Published online by Cambridge University Press: 02 December 2009
When contemplating the varieties of empire invoked in Gibbon's Decline and fall and discussed in this book, a number of themes have emerged. Given the scale and complexity of Gibbon's achievement, John Matthews has suggested that it be seen not so much as a search for a cause of decline as an investigation of a sequence of circumstances; we should think of the concept of decline and fall as a classical trope rather than as an analytical tool.
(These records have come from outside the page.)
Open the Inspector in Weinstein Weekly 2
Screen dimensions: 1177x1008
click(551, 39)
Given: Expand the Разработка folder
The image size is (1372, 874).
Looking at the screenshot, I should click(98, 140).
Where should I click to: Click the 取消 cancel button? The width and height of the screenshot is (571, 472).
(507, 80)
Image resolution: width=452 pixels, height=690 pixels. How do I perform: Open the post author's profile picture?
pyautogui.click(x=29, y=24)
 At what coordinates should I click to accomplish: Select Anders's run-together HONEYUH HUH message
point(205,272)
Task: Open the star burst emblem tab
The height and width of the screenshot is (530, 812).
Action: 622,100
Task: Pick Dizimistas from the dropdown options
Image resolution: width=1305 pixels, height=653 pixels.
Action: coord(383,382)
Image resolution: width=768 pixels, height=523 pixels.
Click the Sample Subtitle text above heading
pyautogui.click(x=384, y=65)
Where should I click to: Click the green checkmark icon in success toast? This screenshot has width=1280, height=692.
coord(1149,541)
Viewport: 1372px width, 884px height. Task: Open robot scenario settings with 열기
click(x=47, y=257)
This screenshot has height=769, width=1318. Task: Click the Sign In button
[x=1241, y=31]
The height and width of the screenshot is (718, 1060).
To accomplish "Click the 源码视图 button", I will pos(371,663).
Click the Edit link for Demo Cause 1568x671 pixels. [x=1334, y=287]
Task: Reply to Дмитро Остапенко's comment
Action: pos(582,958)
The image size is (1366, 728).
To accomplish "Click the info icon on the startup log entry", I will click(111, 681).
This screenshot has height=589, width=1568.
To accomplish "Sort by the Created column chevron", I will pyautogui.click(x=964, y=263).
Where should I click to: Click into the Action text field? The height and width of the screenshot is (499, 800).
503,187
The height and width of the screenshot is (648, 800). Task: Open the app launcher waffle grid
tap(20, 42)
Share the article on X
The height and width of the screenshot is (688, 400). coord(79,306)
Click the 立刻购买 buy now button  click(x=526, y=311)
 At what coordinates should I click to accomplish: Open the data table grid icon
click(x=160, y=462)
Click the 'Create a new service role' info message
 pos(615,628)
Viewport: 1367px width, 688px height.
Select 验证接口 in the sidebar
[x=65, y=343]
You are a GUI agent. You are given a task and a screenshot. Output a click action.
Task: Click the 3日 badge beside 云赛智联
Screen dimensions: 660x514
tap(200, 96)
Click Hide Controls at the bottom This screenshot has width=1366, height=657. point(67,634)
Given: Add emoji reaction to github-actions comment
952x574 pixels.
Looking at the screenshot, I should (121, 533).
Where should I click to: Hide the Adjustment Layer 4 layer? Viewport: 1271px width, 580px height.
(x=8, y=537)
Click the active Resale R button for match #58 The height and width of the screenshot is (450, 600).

While there is much to recommend such a view, one might wish to make an exception of the first twelve chapters, in which the trope of decline does also seem to incorporate an underlying formula of the kind, which, following the work of Pocock, we have learned to call Machiavellian: a people, corrupted by conquests and luxury, loses its virtue and with it its liberty, handing over its defence to barbarian auxiliaries who sell the empire to the highest bidder. This theme, classic, as Pocock has shown, in eighteenth-century political analysis and rhetoric, appears in Gibbon less frequently thereafter, though it tends to recur whenever there is a discussion of the relation of conquered peoples to their conquerors. Such a relation is one in which each is fatal to the other: Goths and Vandals are subject in turn to corruption by their corrupt Roman subjects, Arabs by Persians, Mongols by Chinese, while the Turks come to play, in relation to the Arabs, a role analogous to that of the Praetorian Guard in Rome; Gibbon himself explicitly noted the parallels.